Hint: How many elements of a cyclic group of order $p-1$ are generators? How many quadratic non-residues are there $\bmod p$?

Do you know that no easy method is known for finding a primitive root modulo a given prime?


To analyse further.

The number of generators of the multiplicative group of units $\bmod p$ - which is a cyclic group of order $p-1$ - is $\varphi (p-1)$. This in turn is $$(p-1)\prod\frac {q_i-1}{q_i}$$ where the product is taken over the distinct prime factors of $p-1$.

If $p$ is odd, $p-1$ is even and the product contains the factor $\frac 12$. If $p-1$ has a prime factor other than $2$ then $\varphi (p-1) \lt \frac {p-1}2$.

The number of quadratic non-residues is equal to the number of quadratic residues, and is therefore $\frac {p-1}2$.

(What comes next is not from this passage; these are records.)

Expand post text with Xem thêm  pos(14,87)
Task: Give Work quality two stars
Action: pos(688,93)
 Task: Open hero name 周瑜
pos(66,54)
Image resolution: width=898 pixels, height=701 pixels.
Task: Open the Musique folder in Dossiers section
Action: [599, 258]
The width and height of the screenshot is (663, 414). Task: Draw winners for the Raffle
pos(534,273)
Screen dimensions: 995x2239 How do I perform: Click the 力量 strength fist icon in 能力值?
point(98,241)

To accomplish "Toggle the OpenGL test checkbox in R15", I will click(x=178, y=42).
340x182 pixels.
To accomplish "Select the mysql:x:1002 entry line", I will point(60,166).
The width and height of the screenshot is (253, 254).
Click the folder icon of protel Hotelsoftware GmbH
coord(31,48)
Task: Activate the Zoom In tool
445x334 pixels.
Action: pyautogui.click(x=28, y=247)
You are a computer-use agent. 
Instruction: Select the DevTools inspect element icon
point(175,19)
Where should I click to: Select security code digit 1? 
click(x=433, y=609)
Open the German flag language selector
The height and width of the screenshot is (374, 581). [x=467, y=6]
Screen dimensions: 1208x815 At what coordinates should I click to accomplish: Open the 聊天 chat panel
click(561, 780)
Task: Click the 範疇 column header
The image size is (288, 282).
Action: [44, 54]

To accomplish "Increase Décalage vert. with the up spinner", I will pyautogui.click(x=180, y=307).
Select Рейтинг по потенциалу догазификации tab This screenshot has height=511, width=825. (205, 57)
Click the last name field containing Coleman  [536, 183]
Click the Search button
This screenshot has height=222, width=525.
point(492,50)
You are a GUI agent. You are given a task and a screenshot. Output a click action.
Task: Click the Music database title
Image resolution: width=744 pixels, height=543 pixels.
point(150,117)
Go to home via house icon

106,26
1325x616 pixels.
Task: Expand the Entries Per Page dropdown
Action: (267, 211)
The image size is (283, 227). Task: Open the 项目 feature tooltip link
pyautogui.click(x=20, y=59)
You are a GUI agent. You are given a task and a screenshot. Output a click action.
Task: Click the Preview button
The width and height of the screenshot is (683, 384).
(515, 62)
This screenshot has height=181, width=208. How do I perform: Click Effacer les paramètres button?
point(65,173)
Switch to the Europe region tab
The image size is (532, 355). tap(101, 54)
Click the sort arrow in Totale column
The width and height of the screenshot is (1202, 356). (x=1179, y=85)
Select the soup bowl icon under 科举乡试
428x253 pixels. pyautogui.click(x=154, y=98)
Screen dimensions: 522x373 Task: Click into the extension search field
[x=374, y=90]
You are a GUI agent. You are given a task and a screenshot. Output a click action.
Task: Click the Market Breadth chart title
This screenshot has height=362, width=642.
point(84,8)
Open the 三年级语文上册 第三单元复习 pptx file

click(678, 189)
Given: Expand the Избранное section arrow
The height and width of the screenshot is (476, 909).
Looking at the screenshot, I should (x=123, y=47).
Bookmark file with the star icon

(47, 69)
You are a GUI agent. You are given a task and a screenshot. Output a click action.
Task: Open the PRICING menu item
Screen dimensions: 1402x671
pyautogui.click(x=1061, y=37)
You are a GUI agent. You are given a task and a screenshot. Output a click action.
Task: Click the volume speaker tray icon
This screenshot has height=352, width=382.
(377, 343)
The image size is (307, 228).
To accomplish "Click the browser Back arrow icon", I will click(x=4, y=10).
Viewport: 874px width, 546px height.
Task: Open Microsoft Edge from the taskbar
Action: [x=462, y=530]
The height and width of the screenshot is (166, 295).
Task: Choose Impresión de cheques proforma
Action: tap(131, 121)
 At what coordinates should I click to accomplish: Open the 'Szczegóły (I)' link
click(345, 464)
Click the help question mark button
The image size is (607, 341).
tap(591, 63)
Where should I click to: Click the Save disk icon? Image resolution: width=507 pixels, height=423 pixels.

The only case in which every non-residue is a primitive root is therefore when $p-1$ is a power of $2$ ie is a Fermat Prime - known values are $3,5,17,257,65537$. In other cases there are non-residues which are not primitive roots.

Malcolm's answer comes at this from a different direction, and - given that you have a primitive root - shows how to find counterexamples. The smallest is for $p=7$ ($3$ and $5$ are excluded as counterexamples above). Also implicit in Malcolm's answer is the observation that $-1$ is neither a primitive root nor a quadratic residue modulo any prime $p\equiv 3 \bmod 4$ which gives an easy family of counterexamples.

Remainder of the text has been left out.